Makes sense. I would not have expected otherwise. Overall, linux scales
to 512p much better than I would have predicted. 

Is anyone working on improving RCU scaling to higher cpu counts. I
dont want to duplicate any work that is already in progress.
Otherwise, I'll start investigating what can be done to improve
scaling. 


> 
> > Attached is an experimental hack that fixes the problem. I
> > don't believe that this is the correct fix but it does prove
> > that slowing down the frequency of updates fixes the problem.
> > 
> > 
> > With this hack, "ls" no longer measurable disturbs other cpus. Each
> > cpu spends ~99.8% of its time in user code regardless of the frequency
> > of typing "ls".
> > 
> > 
> > 
> > By default, the RCU code attempts to process callbacks on each cpu
> > every tick.
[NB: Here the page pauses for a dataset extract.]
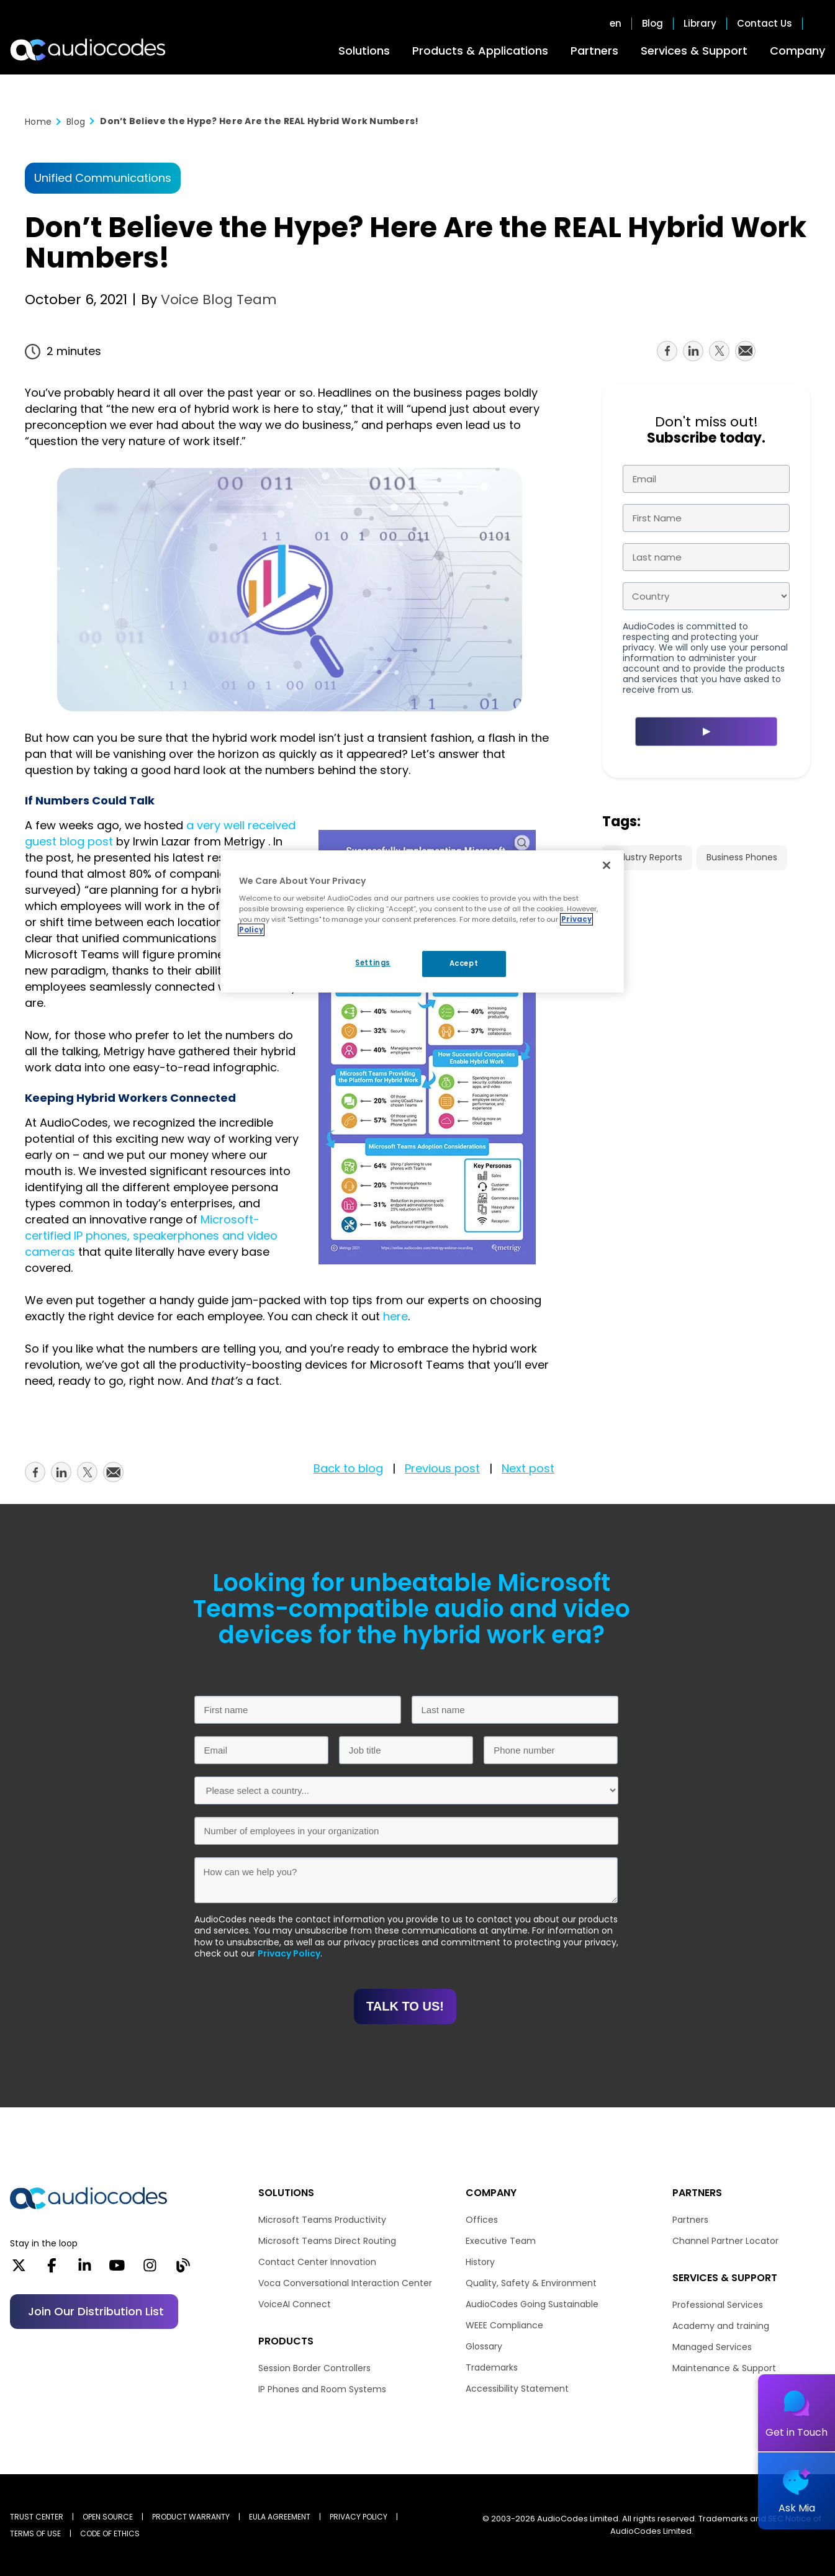 Image resolution: width=835 pixels, height=2576 pixels. What do you see at coordinates (764, 23) in the screenshot?
I see `Contact Us` at bounding box center [764, 23].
The hack adds a mask so that only a few cpus process
> > callbacks each tick. 
> 
> Cute!  However, it is not clear to me that this approach is
> compatible with real-time use of RCU, since it results in CPUs
> processing their callbacks less frequently, and thus getting
> more of them to process at a time.
> 
> But it is not clear to me that anyone is looking for realtime
> response from a 512-CPU machine (yow!!!), so perhaps this
> is not a problem...

Agree on both counts.


-- 
Thanks

Jack Steiner (steiner@sgi.com)          651-683-5302
Principal Engineer                      SGI - Silicon Graphics, Inc.